This recipe calls for za’atar seasoning. This is reasonably available from spice collections such as Penzey’s, a supermarket with a wide range of spices and spice blends or an international market.  Za’atar, as Butcher explains, literally means “thyme.” But the blend is usually a mix of ground thyme with sumac, a little salt and sesame. Also, “every household makes it differently,” she says.

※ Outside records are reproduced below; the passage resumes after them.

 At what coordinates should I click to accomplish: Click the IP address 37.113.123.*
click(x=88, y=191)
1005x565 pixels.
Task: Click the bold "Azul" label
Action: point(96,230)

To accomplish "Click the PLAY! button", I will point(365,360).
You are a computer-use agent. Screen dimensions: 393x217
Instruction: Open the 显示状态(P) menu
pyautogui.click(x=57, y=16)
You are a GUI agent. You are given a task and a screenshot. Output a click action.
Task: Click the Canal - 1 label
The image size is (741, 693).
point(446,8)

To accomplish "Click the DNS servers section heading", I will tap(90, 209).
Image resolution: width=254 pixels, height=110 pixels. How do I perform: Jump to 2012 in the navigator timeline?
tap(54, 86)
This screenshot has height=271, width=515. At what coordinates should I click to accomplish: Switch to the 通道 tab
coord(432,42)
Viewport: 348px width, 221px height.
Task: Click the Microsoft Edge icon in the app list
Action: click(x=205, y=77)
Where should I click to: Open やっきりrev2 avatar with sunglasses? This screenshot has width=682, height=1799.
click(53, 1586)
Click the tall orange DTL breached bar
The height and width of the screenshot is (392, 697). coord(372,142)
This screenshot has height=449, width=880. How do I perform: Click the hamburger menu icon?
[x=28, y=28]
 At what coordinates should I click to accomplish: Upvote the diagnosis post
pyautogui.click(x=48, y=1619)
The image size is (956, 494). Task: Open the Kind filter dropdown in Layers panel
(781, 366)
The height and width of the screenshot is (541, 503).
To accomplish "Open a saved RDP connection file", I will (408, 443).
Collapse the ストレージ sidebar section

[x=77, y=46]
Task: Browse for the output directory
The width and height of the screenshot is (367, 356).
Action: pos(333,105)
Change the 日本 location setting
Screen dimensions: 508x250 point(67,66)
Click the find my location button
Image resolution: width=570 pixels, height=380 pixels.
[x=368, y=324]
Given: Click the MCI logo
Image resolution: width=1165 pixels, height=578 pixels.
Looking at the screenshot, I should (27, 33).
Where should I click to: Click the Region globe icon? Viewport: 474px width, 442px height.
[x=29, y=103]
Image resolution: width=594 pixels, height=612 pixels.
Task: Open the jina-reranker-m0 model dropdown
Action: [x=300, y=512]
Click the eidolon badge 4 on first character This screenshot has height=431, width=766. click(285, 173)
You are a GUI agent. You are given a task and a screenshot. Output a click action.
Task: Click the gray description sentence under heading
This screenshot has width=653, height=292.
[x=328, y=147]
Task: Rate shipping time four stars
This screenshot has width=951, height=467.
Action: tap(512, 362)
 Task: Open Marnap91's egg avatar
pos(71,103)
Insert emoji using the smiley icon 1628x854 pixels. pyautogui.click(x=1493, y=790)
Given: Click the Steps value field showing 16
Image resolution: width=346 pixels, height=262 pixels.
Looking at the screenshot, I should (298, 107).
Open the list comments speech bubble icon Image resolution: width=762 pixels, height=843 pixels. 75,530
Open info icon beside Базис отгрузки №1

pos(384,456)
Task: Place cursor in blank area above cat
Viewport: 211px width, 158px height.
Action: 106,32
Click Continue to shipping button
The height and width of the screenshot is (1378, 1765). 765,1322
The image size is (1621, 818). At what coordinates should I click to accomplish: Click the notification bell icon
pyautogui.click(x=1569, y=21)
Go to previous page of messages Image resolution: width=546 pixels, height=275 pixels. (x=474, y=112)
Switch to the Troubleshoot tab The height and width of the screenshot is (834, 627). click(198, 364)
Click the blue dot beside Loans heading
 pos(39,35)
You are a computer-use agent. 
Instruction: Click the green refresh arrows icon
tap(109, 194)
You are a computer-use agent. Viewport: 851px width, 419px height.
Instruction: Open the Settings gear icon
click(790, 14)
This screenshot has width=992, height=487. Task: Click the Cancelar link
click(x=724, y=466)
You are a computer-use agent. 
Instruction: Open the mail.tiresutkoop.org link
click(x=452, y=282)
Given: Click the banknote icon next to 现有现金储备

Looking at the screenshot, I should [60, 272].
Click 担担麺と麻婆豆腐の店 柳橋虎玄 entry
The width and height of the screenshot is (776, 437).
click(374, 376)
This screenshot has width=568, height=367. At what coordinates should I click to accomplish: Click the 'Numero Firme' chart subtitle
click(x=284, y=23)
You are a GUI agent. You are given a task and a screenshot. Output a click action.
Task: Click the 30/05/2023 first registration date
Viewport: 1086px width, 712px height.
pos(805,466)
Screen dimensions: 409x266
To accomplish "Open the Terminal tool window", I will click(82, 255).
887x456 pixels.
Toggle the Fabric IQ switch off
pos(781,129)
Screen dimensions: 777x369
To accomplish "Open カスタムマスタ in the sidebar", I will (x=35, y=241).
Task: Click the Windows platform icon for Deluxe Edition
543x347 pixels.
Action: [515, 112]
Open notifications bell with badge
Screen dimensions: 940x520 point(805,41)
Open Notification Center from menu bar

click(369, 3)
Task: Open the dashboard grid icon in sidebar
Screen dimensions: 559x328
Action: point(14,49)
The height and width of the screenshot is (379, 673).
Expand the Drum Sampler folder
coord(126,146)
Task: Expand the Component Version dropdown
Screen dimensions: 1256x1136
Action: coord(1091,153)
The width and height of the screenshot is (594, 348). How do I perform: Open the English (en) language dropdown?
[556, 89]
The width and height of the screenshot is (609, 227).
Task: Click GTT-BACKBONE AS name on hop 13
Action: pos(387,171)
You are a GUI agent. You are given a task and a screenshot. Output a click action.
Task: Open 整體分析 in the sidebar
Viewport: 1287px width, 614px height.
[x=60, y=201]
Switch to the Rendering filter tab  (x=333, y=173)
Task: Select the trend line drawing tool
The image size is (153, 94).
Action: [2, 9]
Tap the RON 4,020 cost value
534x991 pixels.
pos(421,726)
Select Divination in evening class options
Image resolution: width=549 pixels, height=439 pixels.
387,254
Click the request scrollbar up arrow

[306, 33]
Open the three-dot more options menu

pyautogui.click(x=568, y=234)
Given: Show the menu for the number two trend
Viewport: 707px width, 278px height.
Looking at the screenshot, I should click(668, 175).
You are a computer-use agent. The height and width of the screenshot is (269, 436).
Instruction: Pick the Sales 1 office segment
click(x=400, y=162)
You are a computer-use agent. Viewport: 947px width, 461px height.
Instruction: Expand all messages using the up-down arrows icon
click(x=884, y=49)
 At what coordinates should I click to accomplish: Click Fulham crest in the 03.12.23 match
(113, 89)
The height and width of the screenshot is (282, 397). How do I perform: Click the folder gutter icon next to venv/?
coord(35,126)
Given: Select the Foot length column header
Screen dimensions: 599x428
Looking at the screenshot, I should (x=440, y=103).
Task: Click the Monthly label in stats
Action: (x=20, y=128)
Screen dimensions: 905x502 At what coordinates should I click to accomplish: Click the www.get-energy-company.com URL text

Cheese-Baked Egg-Stuffed Tomatoes

8 big tomatoes
Olive oil
2 onions, chopped
4 garlic cloves, minced
1 teaspoon marjoram
1/2 teaspoon turmeric
Salt, to taste
Pepper, to taste
3 pita loaves or 1 sheet Khobez (Arabic bread)
8 eggs
3 1/2 ounces grated cheese
1 teaspoon za’atar seasoning

Cut tops from the tomatoes and scoop out the flesh inside using a pointy teaspoon or a melon-baller (if anyone has such a thing any more.) Put the tomato shells to one side, and chop the inside bits, retaining as much of the juice as possible. Heat a little oil in a pan and cook the onion; when it becomes translucent add the garlic, marjoram and turmeric. After a few minutes, add the chopped tomato.

Toast the bread and lay it on the bottom of a greased oven dish. Preheat the oven to 350 degrees.

Spoon a little of the oniony mix into each of the tomato shells, and smear the rest across the bread. Nestle the tomatoes into the dish, and then crack an egg inside each one.Top with cheese and a sprinkling of za’atar.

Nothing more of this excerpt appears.